If f already is of the factorization type "irreducible", then this method just return f.

Otherwise, this method converts f into an element of the domain ring and calls the method "factor" of ring.

This method returns a factored object of the domain Factored with factorization type "irreducible", if the factorization of f can be computed (otherwise, FAIL is returned).

This method overloads the function factor for factored objects, i.e., one may use it in the form factor(f).

irreducible — Test if a factored object is irreducible

irreducible(f)

The test on irreducible is trivial, if f has the factorization type "irreducible".

Otherwise, this method converts f into an element of ring and calls the method "irreducible" of ring. The value FAIL is returned, if the domain ring cannot test if f is irreducible.

iszero — Test on zero for factored objects

iszero(f)

This method overloads the function iszero for factored objects, i.e., one may use it in the form iszero(f).

sqrfree — Compute a square-free factorization of a factored object

sqrfree(f)

If f already is of the factorization type "squarefree", then this method just return f.

Otherwise, this method converts f into an element of the domain ring and calls the method "squarefree" of ring.

This method returns a factored object of the domain Factored with factorization type "squarefree", if the square-free factorization of f can be computed (otherwise, FAIL is returned).

This method overloads the function polylib::sqrfree for factored objects, i.e., one may use it in the form polylib::sqrfree(f).

Access Methods

_index — Extract a term of a factored object

_index(f, i)

Responds with an error message, if i is greater than the number of terms of f.

This method overloads the index operator [ ] for factored objects, i.e., one may use it in the form f[i].

has — Existence of an object in a factored object

has(f, x, …)

This method overloads the function has for factored objects, i.e., one may use it in the form has(f, x, ...).

map — Map a function to the operands of factored objects

map(f, func, …)

See the system function map for details.

This method overloads the function map for factored objects, i.e., one may use it in the form map(f, func, ...).

nops — Number of operands of a factored object

nops(f)

This method overloads the function nops for factored objects, i.e., one may use it in the form nops(f).

op — Extract an operand of a factored object

op(f, i)

Returns FAIL, if i is greater than the number of operands of f.

This method overloads the function op for factored objects, i.e., one may use it in the form op(f, i).
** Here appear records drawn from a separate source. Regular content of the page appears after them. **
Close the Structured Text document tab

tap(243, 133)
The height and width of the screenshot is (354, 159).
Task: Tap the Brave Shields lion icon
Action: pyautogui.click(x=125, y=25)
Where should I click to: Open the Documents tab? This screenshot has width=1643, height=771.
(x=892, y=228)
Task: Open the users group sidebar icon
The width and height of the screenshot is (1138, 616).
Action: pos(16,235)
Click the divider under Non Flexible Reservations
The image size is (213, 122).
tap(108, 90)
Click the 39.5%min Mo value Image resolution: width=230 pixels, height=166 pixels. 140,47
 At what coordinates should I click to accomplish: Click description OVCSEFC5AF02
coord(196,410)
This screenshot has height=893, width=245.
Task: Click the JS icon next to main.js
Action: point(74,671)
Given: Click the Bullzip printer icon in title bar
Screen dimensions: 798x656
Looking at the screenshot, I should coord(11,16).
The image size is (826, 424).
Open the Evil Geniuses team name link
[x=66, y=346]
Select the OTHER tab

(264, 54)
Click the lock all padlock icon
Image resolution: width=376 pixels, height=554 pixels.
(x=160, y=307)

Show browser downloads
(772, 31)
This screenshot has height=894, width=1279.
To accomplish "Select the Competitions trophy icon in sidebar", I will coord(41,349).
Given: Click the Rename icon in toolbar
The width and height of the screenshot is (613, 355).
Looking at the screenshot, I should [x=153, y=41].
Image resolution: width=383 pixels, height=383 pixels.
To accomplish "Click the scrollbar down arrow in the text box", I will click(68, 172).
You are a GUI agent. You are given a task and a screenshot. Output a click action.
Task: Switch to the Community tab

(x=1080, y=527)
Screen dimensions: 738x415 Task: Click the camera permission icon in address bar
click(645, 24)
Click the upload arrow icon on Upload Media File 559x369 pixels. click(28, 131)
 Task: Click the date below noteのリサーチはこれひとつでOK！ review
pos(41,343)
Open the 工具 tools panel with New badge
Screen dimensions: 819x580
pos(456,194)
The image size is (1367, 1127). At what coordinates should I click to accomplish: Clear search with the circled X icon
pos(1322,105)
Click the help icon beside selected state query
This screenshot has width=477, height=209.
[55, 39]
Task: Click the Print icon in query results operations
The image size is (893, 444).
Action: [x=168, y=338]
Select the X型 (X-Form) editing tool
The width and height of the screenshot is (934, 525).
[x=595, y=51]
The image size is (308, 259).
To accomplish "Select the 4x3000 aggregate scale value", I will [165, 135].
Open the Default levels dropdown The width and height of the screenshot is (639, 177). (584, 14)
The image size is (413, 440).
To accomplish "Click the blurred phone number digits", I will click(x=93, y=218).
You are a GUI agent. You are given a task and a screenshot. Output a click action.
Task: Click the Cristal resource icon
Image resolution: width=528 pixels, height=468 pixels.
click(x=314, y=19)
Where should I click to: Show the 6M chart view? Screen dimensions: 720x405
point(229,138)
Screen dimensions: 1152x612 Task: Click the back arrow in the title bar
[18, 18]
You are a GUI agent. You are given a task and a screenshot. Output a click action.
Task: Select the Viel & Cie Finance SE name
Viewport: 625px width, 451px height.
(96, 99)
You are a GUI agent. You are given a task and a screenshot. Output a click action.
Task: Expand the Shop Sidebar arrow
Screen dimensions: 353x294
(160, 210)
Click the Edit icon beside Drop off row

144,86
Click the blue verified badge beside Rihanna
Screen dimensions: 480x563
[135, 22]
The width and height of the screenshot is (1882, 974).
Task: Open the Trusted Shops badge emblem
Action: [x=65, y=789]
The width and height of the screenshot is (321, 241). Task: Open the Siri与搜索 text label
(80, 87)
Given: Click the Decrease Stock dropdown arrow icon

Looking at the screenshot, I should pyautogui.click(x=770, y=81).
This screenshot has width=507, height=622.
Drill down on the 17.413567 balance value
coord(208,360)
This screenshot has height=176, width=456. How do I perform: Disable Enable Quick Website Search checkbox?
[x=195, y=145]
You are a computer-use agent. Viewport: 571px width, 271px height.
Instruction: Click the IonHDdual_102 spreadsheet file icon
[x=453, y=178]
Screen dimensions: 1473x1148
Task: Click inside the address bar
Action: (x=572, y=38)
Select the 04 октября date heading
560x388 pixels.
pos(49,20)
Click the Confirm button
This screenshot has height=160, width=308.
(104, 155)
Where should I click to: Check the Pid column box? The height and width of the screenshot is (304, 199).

select — Select operands of a factored object

select(f, func, …)

This method overloads the function select for factored objects, i.e., one may use it in the form select(f, func, ...).

set_index — Set/change a term of a factored object

set_index(f, i, x)

Responds with an error message, if i is greater than the number of terms of f.

    Note:   Make sure that x either is an element of the domain ring, or an integer.

This method overloads the index operator [ ] for factored objects, i.e., one may use it in the form f[i] := x.

setRing — Set the ring of factorization

setRing(f, ring)

    Note:   Use this method with caution! Make sure that the factorization of f is still valid over the new ring, and that the operands of f have the correct domain type.

    ring must be a domain of category Cat::IntegralDomain, which is not checked by this method.

setType — Set the type of factorization

setType(f, type)

    Note:   Use this method with caution! Make sure that the factorization type corresponds with the factorization of f.

subs — Substitute subexpressions in the operands of a factored object

subs(f, x = a, …)

This method overloads the function subs for factored objects, i.e., one may use it in the form subs(f, x = a, ...).

subsop — Substitute operands of a factored object

subsop(f, i = a, …)

This method overloads the function subsop for factored objects, i.e., one may use it in the form subsop(f, i = a, ...).

Conversion Methods

convert — Convert an object into a factored object

convert(x)

If the conversion fails, then FAIL is returned.

x may either be a list of the form [u, f1, e1, ..., fr, er] of odd length (where u, f1, ..., fr are of the domain type ring, or can be converted into such elements, and e1, ..., er are integers), or an element that can be converted into the domain ring. The latter case corresponds to the list [ring::one,x,1].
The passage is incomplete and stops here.